Righto, first test: Vondrousova makes 15-40 and breaking here, without really having started playing, would be typical her. And when Stearns nets a forehand, we’re back on serve and she leads 4-3.
Vondrousova has to plough through deuce for her latest hold – she trails 4-2 – and the look on her coupon suggests she’s a little befuddled, whether by Stearns or the intense heat. Laura Robson was saying she thinks Stearns will become one of the best players in the world and you can see the mental aspect of endeavour and entitlement is right there.
Nice from Steans, who finds herself down 0-30 after Vondrousova flattens things out but responds to take the game from there. She really knows what’ she’s doing and it’s the Wimbledon champ trying to work her out while she plays her natural game.
One of the more adorable sorry not sorries.
Already, Vondrousova is mixing it up, taking pace off in a bid to quell Stearns’ fire. I imagine she’ll also target the backhand as it’s the weaker flank and she’s a lefty, but so far it’s not yet the case. Vondrousova holds to 30 and is on the board at 1-3.
Of course, after the elimination of Swiatek, all the players left in the draw will be looking at who’s left and wondering if this might be for them. Strangely, Coco Gauff is now favourite according to my bookie – I’d back Sabalenka, who’ll now be world no1 at the end of this, because I don’t think anyone has an answer to her power-game. Stearns consolidates – through deuce, but still looking good – to lead 3-0.

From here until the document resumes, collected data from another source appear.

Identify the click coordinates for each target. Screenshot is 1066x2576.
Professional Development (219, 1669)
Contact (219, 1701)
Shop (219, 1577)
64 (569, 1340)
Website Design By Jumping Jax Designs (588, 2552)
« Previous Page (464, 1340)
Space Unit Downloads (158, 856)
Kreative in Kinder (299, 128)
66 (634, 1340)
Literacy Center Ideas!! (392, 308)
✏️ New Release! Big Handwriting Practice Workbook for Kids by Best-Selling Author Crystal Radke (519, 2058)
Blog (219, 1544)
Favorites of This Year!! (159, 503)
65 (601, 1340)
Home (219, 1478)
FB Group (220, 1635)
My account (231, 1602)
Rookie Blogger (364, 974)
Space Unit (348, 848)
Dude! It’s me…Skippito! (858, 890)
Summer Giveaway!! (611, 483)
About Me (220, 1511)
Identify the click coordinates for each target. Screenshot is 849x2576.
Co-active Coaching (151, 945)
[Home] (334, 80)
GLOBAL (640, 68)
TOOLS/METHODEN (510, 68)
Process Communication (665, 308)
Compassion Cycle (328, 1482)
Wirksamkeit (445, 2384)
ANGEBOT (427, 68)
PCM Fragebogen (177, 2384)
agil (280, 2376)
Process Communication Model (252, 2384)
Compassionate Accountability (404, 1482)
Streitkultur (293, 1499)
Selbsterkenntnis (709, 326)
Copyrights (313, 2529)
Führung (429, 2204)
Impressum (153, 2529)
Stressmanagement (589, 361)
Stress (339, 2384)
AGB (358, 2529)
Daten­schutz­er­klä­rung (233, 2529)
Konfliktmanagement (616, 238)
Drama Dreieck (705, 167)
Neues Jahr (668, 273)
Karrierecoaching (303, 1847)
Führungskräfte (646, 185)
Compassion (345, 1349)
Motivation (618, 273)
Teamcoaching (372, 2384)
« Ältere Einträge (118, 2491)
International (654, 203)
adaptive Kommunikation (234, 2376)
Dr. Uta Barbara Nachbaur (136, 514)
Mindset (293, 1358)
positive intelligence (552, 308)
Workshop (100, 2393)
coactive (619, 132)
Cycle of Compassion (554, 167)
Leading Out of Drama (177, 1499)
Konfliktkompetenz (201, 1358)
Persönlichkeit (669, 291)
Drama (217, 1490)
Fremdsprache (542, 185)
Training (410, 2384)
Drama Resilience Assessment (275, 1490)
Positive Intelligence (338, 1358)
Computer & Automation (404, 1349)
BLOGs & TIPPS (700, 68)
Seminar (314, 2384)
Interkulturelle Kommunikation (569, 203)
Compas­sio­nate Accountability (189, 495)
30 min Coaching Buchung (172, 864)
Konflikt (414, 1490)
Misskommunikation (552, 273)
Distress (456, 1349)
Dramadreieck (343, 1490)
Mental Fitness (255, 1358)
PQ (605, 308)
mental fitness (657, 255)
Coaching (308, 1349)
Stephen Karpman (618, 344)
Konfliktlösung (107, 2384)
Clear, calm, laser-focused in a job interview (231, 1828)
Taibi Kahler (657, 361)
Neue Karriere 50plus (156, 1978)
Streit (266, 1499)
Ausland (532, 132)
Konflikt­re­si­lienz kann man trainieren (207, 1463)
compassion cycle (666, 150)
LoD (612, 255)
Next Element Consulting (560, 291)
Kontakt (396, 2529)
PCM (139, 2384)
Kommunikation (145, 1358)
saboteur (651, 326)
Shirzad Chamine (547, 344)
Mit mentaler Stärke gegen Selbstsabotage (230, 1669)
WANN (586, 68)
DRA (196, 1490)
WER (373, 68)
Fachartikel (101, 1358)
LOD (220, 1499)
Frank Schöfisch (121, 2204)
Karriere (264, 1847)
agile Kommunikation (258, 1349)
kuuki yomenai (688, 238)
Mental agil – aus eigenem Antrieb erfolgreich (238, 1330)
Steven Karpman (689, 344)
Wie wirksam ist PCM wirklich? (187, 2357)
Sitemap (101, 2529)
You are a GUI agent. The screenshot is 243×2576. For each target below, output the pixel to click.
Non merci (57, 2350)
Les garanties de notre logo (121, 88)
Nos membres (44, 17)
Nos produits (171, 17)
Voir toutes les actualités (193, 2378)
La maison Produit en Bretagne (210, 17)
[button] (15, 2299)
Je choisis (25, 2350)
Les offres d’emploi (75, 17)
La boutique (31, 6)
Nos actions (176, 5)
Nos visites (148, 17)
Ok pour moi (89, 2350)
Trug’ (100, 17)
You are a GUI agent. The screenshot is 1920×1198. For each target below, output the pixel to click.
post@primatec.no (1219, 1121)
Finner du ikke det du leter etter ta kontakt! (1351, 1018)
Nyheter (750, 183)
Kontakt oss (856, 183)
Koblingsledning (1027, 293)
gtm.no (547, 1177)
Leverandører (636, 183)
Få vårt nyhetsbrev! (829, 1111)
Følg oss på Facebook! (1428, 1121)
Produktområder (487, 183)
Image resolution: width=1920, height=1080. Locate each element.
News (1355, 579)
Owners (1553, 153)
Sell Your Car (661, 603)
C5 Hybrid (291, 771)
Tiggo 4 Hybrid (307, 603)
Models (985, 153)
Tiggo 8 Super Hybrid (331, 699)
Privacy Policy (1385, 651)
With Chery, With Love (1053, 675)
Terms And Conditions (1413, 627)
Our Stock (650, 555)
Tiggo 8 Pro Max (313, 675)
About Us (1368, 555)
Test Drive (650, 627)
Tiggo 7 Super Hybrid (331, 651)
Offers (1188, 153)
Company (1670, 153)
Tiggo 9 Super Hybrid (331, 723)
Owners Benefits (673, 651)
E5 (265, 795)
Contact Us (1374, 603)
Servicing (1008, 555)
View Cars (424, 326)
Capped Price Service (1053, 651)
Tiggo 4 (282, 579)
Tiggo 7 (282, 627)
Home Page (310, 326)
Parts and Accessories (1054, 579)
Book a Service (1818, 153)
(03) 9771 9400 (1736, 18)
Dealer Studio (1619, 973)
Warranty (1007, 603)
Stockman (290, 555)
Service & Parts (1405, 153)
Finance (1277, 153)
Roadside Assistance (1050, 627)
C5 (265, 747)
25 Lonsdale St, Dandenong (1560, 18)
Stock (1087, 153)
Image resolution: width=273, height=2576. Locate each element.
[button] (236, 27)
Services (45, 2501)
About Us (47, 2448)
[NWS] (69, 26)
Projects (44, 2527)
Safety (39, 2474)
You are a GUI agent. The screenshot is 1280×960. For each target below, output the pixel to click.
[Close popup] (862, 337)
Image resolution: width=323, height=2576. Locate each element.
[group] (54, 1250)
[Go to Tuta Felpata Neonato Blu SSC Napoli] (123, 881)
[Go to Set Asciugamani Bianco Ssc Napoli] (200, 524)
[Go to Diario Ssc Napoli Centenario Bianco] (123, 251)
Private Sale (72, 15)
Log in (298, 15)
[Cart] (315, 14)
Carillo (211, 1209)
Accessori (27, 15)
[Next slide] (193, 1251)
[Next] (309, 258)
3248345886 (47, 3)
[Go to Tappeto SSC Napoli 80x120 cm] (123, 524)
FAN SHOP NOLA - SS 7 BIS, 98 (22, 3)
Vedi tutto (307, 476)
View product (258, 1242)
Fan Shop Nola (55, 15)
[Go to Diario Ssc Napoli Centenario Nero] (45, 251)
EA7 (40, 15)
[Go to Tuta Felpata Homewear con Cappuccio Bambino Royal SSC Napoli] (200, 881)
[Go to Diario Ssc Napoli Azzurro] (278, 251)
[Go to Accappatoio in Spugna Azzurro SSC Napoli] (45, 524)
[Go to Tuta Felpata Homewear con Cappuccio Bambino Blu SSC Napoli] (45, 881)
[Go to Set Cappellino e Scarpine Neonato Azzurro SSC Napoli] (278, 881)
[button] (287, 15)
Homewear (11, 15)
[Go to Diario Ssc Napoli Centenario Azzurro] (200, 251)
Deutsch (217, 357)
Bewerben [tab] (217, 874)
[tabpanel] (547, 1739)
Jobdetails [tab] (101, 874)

A double and a forehand winner help Stearns to 15-40, and though she then goes long, Vondrousova doesn’t do enough with a short ball so winds up swiping wide after Steanrs leaps back into the rally. The youngster breaks and leads 2-0.
Stearns opens with an ace down the T, then ends a rally with a terrific shoulder-high backhand down the line. She holds to 30 and looks nicely settled.
And away we go, Stearns to serve.
Vondrousova’s lost just 10 games in making it to here – again, unnoticed, having not yet played on Ashe – and looks so calm. Stearns, on the other hand, is a proper old skool-style competitor, and will doubtless be noising herself up with the Labor Day crowd behind her.
Sterans and Vondrousova make their way onto court, and play is but a few moments away.
I mentioned Ostapenko below, and here she is explaining how she beat Iga Swiatek last evening. When she’s playing well, I’m not sure there’s anyone I’d rather watch, and even when not, her commitment to leaving it all out there is a lot of what I love about sport.
What’s up dudes! Welcome to the US Open 2023 – day eight!
And what a day this promises to be. We begin on Armstrong with Marketa Vondrousova, the Wimbledon champion, who meets Peyton Stearns, the 21-year-old American. Though Stearns has made it this far without facing a seed, she beat Jelena Ostapenko – the woman of the moment and former French Open winner – at Roland-Garros, and nothing we know of her suggests she’ll shrink on the big occasion.
An hour later, we get going on Ashe, where Madison Keys – who’s sat about watching worse players win majors – meets Jessica Pegula knowing that if she brings her best self, she almost definitely wins and, –with the winner of the first match waiting in the quarters – has a decent shot at that too. Pegula, meanwhile, upped it in the decider to beat Elina Svitolina in the last round and, in the form of her life, will be desperate to improve on her last-eight Grand Slam best.
Following them, Carlos Alcaraz meets Matteo Arnaldi, the young conqueror of Cameron Norrie who’s also beaten Casper Ruud on clay. If it seems unlikely he can upset the world number one, second on Armstrong offers a better chance of a surprise with Jack Draper facing Andrey Rublev, another who, like Pegula, is established among the elite but struggling to take the next step.
And still there’s more! Third on Armstrong isOns Jabeur, who continues her quest for a major, any major, against Qinwen Zheng, before the day sesh concludes with Daniil Medvedev’s match against Alex de Minaur. Let’s go dudes!